Um psicoterapeuta que atua em Salvador é investigado pelo Ministério Público da Bahia por suspeitas de crimes sexuais e financeiros contra mulheres que seriam pacientes e alunas. A Operação Catarse foi deflagrada nesta terça-feira (26), com mandados de busca e apreensão na residência e no consultório do investigado, em bairros nobres da capital baiana.
A Justiça autorizou o bloqueio de mais de R$ 960 mil em bens do psicoterapeuta, além da quebra dos sigilos informático e telemático e a suspensão imediata de todas as atividades relacionadas à psicoterapia, como consultas, cursos, palestras, mentorias e eventos. Segundo as investigações, o profissional atua há mais de dez anos e tem forte presença nas redes sociais, com mais de 400 mil seguidores.
De acordo com o Ministério Público, ele teria usado a posição de autoridade profissional e o acesso à intimidade das pacientes para manipular mulheres em situação de vulnerabilidade emocional. As apurações indicam que, desde pelo menos 2020, ele selecionava mulheres com histórico de trauma, baixa autoestima e dependência emocional para, gradualmente, corromper a relação terapêutica e obter vantagens sexuais e patrimoniais.

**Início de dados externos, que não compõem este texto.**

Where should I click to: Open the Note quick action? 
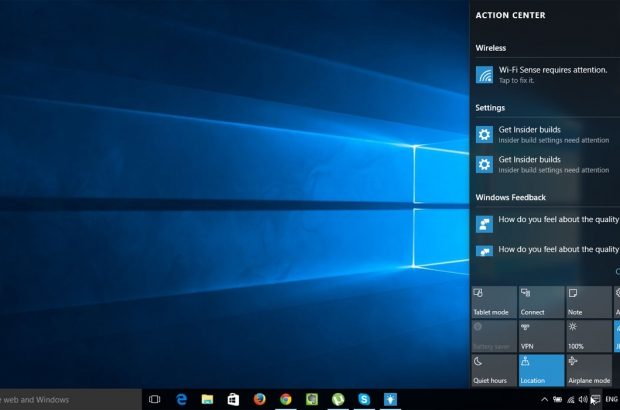(x=588, y=302)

Até o momento, quatro mulheres foram identificadas como possíveis vítimas: três relataram supostos crimes contra a dignidade sexual e uma denunciou prejuízo financeiro. Uma das pacientes teria transferido cerca de R$ 345 mil para contas ligadas ao psicoterapeuta após influência exercida durante o acompanhamento. Em nota, o investigado negou todos os crimes, disse ser inocente e afirmou estar colaborando com a Justiça.